EXERCISE REQUIREMENTS: Please write out the item lines below as a numbered list, beginning at the line that contains "You are a computer-use agent. Viewport: 952px" and stopping after the line that contains "will pyautogui.click(x=180, y=926).". Leave out any blank lines.

--- BEGIN AVAILABLE RECORDS ---

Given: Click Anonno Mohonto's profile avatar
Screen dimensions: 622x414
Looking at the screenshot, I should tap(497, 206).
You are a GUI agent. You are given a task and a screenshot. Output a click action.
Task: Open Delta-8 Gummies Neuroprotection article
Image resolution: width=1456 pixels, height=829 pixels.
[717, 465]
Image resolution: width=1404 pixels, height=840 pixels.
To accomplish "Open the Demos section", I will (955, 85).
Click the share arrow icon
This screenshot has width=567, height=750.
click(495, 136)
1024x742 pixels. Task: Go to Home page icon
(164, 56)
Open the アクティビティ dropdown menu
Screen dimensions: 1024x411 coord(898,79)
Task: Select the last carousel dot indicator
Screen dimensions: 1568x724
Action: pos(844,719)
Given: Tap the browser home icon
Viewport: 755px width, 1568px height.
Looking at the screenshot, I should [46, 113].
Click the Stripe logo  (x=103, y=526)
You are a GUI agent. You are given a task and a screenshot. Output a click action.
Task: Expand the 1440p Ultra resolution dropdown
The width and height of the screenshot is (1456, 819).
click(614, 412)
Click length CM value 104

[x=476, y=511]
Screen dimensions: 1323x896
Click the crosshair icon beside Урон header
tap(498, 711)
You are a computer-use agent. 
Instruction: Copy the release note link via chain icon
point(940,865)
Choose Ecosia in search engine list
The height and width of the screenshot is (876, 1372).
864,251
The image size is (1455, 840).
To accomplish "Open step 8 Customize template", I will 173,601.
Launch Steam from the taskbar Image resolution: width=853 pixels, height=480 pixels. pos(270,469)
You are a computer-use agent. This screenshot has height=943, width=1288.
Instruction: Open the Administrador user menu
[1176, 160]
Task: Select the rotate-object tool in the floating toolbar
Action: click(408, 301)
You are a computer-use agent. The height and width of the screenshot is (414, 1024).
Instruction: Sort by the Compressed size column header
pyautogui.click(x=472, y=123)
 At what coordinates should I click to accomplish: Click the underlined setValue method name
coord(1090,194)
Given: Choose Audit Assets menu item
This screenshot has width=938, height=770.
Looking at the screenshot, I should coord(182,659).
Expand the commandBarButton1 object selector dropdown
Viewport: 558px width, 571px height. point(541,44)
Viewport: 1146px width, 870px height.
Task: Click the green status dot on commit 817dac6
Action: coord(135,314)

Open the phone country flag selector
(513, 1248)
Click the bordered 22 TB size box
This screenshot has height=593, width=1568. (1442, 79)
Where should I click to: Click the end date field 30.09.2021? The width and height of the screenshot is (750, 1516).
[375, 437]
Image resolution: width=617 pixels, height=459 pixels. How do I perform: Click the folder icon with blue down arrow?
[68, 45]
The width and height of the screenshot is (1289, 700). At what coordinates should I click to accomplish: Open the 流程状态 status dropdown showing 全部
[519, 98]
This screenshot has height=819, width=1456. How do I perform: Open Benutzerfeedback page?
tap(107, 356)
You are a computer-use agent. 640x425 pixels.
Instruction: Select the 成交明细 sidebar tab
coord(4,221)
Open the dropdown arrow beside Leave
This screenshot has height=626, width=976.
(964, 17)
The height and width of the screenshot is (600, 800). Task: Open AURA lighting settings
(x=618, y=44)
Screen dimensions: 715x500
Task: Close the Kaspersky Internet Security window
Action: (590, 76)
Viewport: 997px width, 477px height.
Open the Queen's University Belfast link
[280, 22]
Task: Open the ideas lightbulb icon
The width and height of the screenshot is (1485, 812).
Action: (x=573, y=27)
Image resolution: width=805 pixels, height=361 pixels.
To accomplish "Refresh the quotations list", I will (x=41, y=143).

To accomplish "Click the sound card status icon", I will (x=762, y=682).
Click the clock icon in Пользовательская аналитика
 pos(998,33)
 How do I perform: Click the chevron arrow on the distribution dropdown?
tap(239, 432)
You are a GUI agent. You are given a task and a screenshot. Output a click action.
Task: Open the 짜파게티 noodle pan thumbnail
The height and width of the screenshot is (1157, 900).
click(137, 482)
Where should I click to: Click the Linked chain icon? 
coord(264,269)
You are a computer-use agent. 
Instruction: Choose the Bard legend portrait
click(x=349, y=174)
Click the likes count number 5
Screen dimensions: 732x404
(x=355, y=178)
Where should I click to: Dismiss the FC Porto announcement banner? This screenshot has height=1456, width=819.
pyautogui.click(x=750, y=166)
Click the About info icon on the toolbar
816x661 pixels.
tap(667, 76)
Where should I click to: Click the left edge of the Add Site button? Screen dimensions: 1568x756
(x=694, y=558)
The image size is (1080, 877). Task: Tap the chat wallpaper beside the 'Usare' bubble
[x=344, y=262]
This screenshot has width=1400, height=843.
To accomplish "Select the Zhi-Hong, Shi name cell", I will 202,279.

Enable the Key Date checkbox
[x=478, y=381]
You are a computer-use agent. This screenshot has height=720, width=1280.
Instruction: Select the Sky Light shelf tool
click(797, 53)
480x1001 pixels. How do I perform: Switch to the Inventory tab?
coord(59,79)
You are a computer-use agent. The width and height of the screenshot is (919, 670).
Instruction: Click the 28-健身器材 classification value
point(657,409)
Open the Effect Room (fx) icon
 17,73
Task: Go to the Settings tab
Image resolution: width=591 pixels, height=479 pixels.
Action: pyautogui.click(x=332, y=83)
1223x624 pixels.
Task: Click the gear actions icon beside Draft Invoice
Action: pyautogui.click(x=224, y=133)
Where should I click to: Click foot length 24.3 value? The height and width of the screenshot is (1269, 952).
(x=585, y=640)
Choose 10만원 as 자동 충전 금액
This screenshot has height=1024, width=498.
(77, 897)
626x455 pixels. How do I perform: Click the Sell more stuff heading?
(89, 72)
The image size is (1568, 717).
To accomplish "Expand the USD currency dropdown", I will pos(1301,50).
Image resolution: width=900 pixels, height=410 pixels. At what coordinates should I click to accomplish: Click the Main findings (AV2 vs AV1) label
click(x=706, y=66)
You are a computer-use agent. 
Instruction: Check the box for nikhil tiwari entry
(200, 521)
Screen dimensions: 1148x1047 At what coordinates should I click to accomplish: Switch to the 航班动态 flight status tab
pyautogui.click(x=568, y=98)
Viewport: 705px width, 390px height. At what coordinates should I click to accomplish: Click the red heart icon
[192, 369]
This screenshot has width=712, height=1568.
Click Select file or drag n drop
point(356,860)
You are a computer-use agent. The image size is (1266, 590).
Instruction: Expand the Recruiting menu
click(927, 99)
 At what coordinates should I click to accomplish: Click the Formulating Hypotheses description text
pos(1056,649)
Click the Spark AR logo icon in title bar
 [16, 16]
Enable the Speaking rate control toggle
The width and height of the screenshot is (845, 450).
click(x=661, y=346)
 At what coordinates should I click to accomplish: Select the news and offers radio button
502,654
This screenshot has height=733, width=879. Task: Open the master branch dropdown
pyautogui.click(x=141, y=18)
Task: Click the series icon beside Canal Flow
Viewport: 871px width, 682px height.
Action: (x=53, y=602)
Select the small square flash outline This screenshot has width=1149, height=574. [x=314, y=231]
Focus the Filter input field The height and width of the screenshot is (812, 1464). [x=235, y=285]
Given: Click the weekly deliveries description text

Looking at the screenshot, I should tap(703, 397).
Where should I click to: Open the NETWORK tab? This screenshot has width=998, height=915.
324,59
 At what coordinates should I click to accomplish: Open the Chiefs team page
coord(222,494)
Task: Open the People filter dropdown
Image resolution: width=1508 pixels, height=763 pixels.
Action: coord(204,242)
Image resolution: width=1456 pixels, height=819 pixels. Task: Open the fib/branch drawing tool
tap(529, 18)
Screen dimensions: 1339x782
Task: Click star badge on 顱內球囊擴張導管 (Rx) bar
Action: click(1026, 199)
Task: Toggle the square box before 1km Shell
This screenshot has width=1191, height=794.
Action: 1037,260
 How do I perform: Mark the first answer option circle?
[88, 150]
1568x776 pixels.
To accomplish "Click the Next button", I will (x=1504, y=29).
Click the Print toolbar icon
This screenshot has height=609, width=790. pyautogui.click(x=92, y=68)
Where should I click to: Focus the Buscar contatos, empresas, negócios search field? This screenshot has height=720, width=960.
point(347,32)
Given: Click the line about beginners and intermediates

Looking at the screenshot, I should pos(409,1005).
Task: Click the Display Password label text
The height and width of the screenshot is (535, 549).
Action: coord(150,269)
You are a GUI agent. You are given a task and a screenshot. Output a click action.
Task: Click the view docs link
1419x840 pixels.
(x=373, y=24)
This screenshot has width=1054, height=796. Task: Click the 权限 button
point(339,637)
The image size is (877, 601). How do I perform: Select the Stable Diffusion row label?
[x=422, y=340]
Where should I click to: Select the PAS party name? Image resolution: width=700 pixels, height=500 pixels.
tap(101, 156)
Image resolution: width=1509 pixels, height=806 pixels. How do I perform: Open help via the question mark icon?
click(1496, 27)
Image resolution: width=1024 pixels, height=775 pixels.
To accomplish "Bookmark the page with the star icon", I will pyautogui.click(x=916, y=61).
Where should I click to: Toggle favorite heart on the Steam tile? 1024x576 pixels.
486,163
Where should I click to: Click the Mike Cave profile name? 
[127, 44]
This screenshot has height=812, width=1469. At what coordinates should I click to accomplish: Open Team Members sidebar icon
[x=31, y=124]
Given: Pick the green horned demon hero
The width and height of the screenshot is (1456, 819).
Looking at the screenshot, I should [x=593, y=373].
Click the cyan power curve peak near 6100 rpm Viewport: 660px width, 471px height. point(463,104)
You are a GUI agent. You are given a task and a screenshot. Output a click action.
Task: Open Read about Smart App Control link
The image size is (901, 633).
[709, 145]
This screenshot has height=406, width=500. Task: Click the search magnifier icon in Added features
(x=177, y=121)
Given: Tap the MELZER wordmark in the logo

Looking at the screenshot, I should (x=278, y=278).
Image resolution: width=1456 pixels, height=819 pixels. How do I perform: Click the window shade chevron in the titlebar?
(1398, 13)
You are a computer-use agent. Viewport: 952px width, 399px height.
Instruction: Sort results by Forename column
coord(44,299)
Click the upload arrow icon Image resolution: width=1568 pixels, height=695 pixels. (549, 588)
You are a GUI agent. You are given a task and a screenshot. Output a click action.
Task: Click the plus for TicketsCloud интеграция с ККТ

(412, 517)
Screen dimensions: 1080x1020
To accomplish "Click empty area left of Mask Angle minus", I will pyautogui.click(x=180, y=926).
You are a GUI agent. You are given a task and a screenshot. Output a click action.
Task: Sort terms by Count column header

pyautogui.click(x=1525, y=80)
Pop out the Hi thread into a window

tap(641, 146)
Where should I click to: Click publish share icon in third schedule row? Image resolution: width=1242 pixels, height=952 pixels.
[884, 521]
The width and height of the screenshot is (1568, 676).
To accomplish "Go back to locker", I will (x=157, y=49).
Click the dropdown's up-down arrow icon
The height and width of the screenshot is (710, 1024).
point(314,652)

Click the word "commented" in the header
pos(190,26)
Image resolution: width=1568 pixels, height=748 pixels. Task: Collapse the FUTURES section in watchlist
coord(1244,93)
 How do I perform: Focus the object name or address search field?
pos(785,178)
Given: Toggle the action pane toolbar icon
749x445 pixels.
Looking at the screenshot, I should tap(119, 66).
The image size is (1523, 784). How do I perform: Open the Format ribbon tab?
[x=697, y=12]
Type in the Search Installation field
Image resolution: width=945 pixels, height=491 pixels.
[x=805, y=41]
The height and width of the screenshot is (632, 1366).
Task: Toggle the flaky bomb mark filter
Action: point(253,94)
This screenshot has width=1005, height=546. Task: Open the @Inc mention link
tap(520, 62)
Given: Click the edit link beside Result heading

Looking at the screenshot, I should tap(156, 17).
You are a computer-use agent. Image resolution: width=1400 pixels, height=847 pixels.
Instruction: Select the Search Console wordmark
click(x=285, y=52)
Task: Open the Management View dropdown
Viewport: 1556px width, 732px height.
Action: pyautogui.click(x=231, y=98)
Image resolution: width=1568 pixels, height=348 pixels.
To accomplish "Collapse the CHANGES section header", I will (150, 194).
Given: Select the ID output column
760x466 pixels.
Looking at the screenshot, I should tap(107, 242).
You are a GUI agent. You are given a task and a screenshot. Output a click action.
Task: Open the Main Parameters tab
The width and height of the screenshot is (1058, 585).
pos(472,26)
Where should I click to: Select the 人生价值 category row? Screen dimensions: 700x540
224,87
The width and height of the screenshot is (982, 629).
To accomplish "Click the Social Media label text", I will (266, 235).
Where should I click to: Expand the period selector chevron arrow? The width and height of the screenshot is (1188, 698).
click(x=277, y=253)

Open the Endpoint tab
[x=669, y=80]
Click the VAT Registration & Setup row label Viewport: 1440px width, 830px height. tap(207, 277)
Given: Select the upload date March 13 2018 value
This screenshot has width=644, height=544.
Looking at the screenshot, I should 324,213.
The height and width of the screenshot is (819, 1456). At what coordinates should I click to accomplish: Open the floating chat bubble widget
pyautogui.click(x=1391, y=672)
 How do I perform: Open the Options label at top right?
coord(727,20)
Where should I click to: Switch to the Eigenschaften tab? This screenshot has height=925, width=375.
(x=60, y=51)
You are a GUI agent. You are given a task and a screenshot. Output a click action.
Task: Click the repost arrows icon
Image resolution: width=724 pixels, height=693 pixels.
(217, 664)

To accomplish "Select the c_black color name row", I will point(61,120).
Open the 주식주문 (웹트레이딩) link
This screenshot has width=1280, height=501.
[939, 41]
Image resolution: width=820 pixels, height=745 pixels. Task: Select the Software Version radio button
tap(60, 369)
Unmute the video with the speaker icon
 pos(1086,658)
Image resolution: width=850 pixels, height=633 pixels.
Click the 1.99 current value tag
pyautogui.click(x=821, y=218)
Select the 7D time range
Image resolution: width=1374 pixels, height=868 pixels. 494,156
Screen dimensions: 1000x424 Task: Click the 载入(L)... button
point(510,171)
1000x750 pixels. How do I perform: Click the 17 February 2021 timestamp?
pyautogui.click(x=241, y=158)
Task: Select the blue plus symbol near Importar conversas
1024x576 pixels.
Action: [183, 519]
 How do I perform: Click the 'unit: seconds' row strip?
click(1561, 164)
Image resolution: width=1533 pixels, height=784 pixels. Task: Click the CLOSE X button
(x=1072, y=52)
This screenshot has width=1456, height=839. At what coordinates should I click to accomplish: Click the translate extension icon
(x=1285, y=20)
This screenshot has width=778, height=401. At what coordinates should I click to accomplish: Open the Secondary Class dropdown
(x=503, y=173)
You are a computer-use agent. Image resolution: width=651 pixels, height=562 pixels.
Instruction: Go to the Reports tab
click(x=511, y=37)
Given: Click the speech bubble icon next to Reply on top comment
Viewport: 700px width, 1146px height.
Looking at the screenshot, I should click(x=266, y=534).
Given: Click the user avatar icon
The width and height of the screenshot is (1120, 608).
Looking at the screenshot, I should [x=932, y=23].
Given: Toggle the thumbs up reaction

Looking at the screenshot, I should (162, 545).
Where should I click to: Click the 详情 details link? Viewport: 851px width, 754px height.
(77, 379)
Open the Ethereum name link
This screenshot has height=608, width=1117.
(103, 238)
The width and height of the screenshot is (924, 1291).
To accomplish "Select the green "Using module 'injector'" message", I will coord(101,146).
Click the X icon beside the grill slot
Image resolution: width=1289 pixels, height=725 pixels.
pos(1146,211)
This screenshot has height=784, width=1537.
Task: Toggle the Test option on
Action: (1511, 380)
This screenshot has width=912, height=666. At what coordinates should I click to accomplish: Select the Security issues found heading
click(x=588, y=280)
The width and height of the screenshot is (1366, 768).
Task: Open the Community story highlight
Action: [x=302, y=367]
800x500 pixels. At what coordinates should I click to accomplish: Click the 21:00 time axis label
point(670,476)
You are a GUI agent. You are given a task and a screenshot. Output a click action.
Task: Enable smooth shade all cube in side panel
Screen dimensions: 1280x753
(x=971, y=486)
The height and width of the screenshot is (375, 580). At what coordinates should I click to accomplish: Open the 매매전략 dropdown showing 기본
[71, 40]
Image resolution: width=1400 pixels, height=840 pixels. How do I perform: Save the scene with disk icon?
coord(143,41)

--- END AVAILABLE RECORDS ---

RESPONSE TO THE TASK:
1. You are a computer-use agent. Viewport: 952px width, 399px height.
2. Instruction: Sort results by Forename column
3. coord(44,299)
4. Click the upload arrow icon Image resolution: width=1568 pixels, height=695 pixels. (549, 588)
5. You are a GUI agent. You are given a task and a screenshot. Output a click action.
6. Task: Click the plus for TicketsCloud интеграция с ККТ
7. (412, 517)
8. Screen dimensions: 1080x1020
9. To accomplish "Click empty area left of Mask Angle minus", I will pyautogui.click(x=180, y=926).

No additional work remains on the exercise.